The player just wants out. There comes a point in any group relationship that the task for which the group was assembled in the first place has either been accomplished or is no longer a viable pursuit and not all members of the group have to be in agreement on this. If any member of the group feels that way, well, no one is holding a gun to your head. Leave, hopefully on good terms.
Life gets in the way. This is still a game. No one plays it to make a living, although we can make the case for some that it's getting close. Life's priorities change. Sometimes circumstances are altered by outside forces (employment, family, finances etc.) and even though the fire to compete still burns brightly, it's time to move on to address those priorities.
The game changes but the skill set of one or more players just can't keep up. The change may be the impact of a rules change, redefining the challenges of the position the player(s) play. Sometimes it's just the way the game is played in the team’s competitive environment placing new demands for which one or more members if the team simply can no longer successfully meet.
An uninvited guest arrives in the team's living room, usually in the form of an elephant. We’re talking about team dynamics here folks, one of the big reasons a personnel adjustment is necessary for the team to compete and hoping that pachyderm magically disappears, is just not a prudent course of action. Something gets said in the heat of battle, feathers get ruffled, personalities begin to clash, I believe you get the picture. A curling team is small in relation to most team sports. Some sports have disciplines that are smaller (i.e. pairs skating, doubles in tennis and if course mixed doubles in curling) and as we know, the smaller the group, the more important role team dynamics plays! As spectators we see the on ice dynamics and make no mistake, the way teammates interact through verbiage and body language can be a clue that all is not well. But we don't see the hours spent away from the glare of television lights and well, I'm sure you can see where this is headed too.
But I'm burying the lead here so enough of the understandable reasons why teams decide to shuffle the deck chairs. I started this diatribe by asserting that in Canada, due to the fact we have many excellent curlers residing within our borders, it's been my participant observation that instead of learning how to play together,* we take the easy route by looking for someone who by their very presence, can alter the team’s fortunes.
Without veering off onto a tangent here, I've stated many times that curling does not have a very good track record at selecting teammates (although we are getting better). We’re still too technocentric (spell check is having a field day with this). We see a curler with a great delivery or exceptional brushing and we grab onto them or at least make the attempt. There are so many other factors that comprise a great teammate (understatement alert).
The problem with selecting a new teammate lies in the fact that to bring him/her into the group, the team is going to have to hit the pause key to do so. Your competitors, the ones who have chosen to stay together and continue to learn how to play together, move forward.

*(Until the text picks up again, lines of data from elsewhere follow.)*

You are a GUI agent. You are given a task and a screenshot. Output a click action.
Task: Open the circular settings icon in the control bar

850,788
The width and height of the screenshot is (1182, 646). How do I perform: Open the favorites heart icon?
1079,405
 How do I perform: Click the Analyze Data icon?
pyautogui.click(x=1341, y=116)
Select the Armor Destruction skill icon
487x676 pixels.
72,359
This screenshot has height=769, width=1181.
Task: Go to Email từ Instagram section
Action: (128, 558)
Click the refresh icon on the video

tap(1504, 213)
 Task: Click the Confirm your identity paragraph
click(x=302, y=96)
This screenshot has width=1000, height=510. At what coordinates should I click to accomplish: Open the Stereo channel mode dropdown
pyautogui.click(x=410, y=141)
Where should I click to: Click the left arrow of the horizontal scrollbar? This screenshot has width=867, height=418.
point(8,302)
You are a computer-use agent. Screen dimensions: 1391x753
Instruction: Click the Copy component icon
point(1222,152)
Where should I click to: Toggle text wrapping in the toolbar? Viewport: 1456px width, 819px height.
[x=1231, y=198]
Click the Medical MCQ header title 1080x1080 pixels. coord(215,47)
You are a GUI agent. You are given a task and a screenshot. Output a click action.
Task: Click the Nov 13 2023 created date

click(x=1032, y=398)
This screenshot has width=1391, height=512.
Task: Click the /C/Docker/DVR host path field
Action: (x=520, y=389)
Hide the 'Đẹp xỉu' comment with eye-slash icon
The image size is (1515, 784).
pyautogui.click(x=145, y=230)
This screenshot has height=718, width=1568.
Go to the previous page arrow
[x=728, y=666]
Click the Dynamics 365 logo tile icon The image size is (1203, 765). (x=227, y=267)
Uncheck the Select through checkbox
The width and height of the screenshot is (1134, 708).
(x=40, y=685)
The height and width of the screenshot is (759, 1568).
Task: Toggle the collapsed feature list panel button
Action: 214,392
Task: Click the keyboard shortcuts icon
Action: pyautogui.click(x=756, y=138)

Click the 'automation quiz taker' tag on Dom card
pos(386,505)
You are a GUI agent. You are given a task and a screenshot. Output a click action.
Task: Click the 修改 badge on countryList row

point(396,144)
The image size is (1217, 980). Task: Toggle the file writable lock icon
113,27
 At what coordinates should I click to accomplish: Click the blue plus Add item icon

Bottom line? Make sure making that ”personnel adjustment” is the last resort! Failure to do so can have profound, negative consequences!
* Learning how to play together out of necessity is one of the major reasons in my view in understanding the meteoric rise to the world stage on the part of countries who have a very short history of playing this sport. They subsequently don't have the myriad of curlers from which to choose so they don't have a choice. They must learn to play together!